A couple of the authors we’ve read this term have talked about how we process life using (without consciously understanding, in most cases) narrative theory. Inspired by Bordwell’s baring of the narrative device, I thought it would be fitting to apply as many theories as I could think of to life in general for my final blog post.

Bordwell’s narrative schmata: We use schemata to decode the proper response to a story being told to us. For example, someone being hit by a bus is funny or not funny depending on the cues given within the telling. Misreading the signs is funny in movies, but awkward in life, so the socially superior quickly become adept at applying schemata to stories. However, I don’t think we process our own lives using schemata. It is unlikely that an angry person has enough perspective to read the cues of a vicious pranking during the act and foresee the outcome, thereby realizing the joke and adjusting his attitude accordingly. 

The implied author debate: I suppose the fatalists among us are searching for the implied author of life. I’m torn as to whether I could also say that most religions are doing the same thing. Religion in general is certainly narrative, both in actual history and in myth. Some version of the Christ tale shows up in nearly every religious text throughout the history of the world. Based upon the thorough and successful recycling of that tale, the homogeneity of Hollywood’s recent output should really be no surprise. In the research I’ve been doing about trailers, I’ve found that most authors who speculate about advertising narratives believe that humans like repetition, with only a smidge of variation, which is why genre is so successful as a coatrack to hang a narrative on. But I am off topic. 

Subjectivity and Focalization: Simple. In life, everything is subjective and focalized through you. Much as we try, it is impossible to truly “get” another person’s position on things. Whether you believe in nature or nurture, our outlook in life is profoundly different than anyone else’s and we are helpless to understand anything at all from another point of view. 

Seriality: In the film About a Boy, Hugh Grant’s character explains that life is like a television show in which we are each the star. Come to think of it, this analogy has been used in several other television shows, including Boston Legal, and literalized in films like Ed TV and The Truman Show. Whichever of Ndalianis’s paradigms fit your life best, life as an indefinite television serial where you are the star seems an apt simile. Other characters come an go, stories arc to completion over an episode, over a season, or even over the whole series. And this is where 

Videogame Logic comes in. As I stated in my previous post, Second Life is a lot like real life, and we are each the protagonist of our own game narrative. Reversing the comparison, at points, life is a lot like a game. We make power-plays, we follow set paths (promotion=level, or, if you like, the rags to riches game). We fail, and can’t hit replay, but do get a second chance in another arena, or game space. Don’t get partner at one law firm, migrate to the next for a do-over. Or start a new game as a chef. Take your pick. 

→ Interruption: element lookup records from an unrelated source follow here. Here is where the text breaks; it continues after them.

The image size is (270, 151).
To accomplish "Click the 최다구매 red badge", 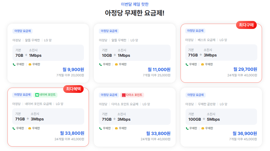I will [246, 25].
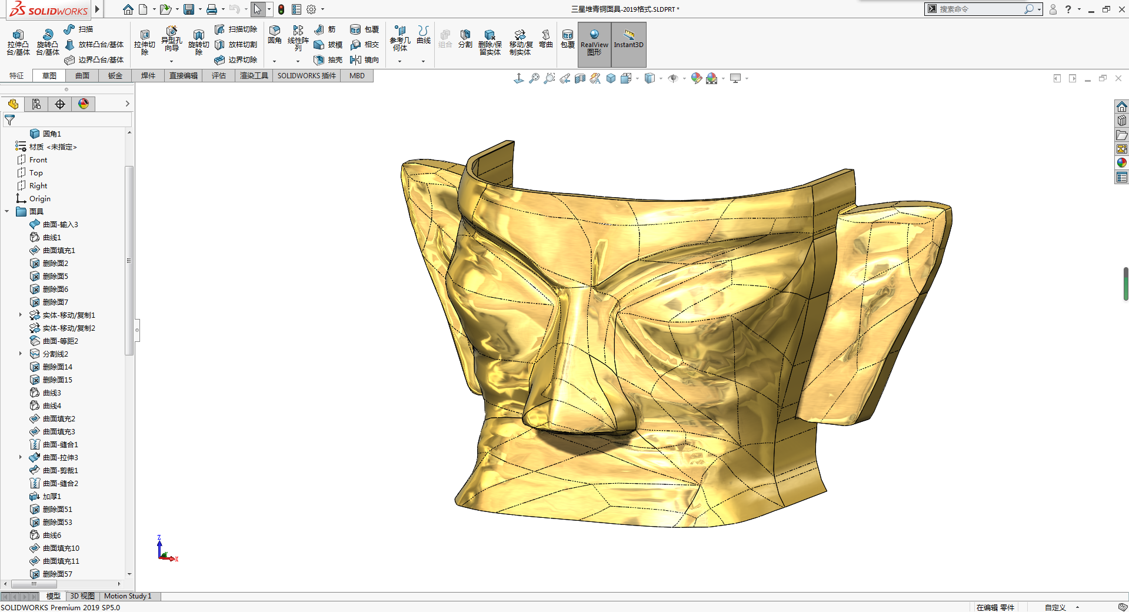Viewport: 1129px width, 612px height.
Task: Expand the 实体-移动/复制1 tree node
Action: [x=21, y=315]
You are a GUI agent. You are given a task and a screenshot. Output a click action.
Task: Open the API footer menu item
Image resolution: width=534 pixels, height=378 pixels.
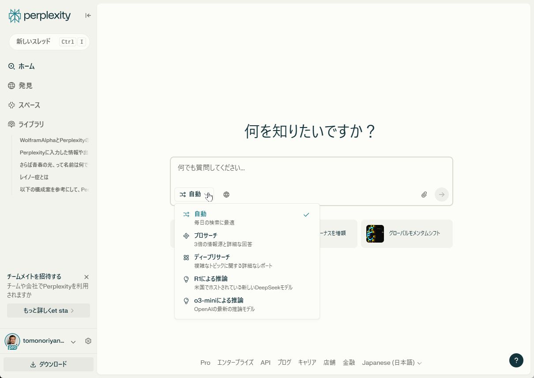[265, 362]
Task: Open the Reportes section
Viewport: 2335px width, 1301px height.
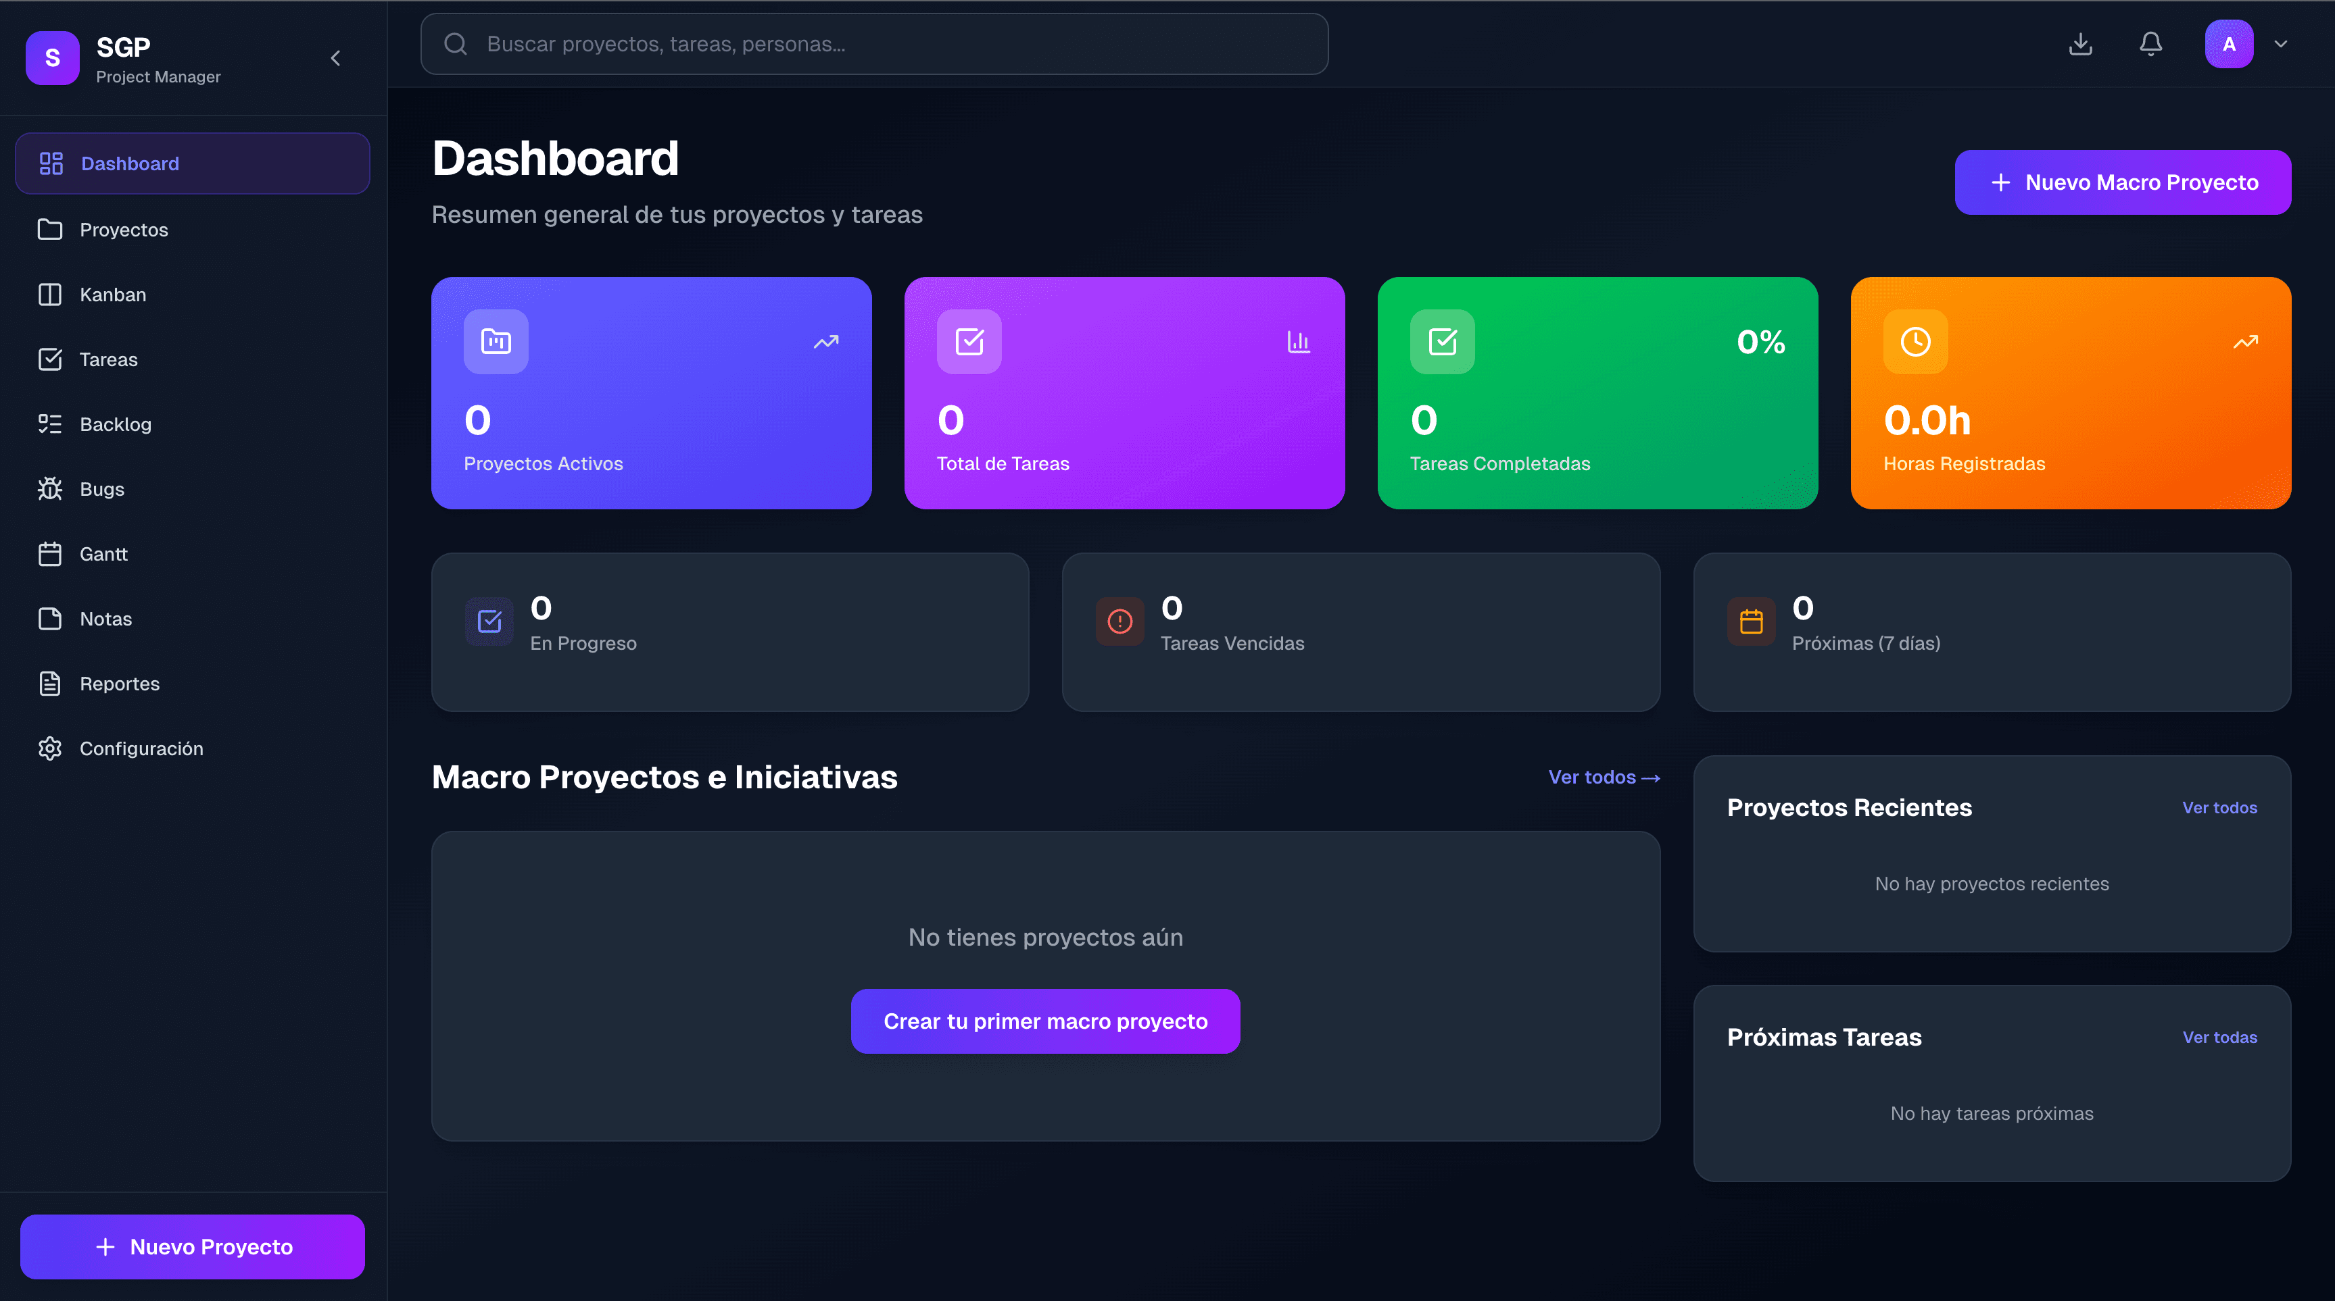Action: coord(119,683)
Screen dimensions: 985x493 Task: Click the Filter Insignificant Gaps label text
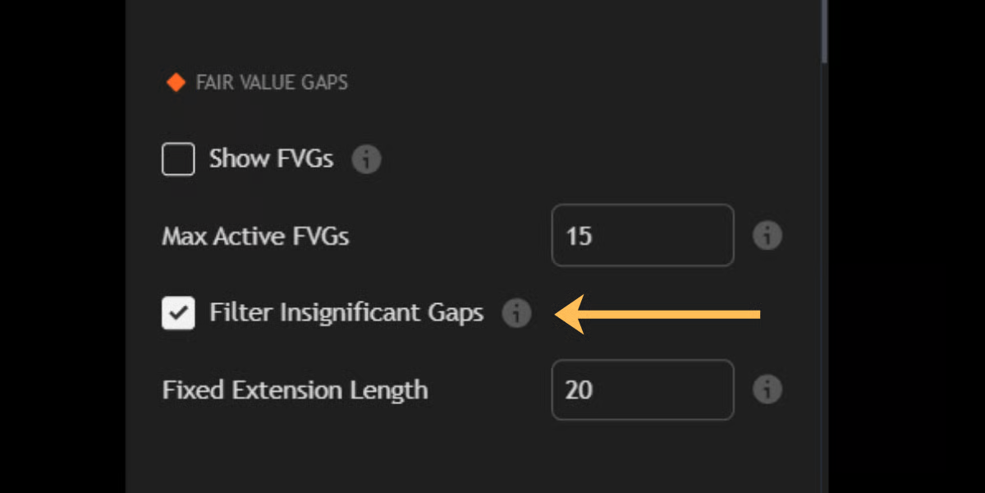[x=346, y=313]
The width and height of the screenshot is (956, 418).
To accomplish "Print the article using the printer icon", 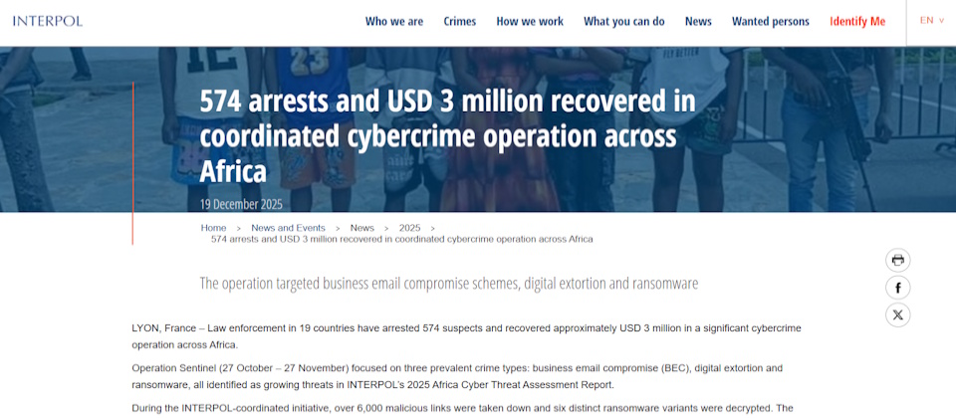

In that same vein, relationships are the most narrative aspect of life that I could think of. They follow a series of levels, and however they turn out, there is a narrative arc. But, then again, this is real life that I’ve been talking about. Closure is the greatest narrative myth we tell ourselves. If our life is a television series, it certainly isn’t a sitcom where every episode begins and ends in stasis. There is no finality to narrative arcs in life except death, and even then, nobody really knows. Perhaps we prescribe false endings in order to deal with the concept of infinity. Even though elementary school is far behind us, I, for one, still occasionally get uncomfortable flashbacks to embarrassing moments or things I regret. These flashbacks don’t serve the plot of my television show in any way. If life is a narrative, then it also defies narrative categorization. Sitcom? Art-Cinema? Neo-noir? Perhaps we all use narrative theory to understand and deal with portions of life.

But overall I’d have to agree with Ashleigh Brilliant. “My life has a superb cast, but I can’t figure out the plot.” Happy Holidays to you all. The End.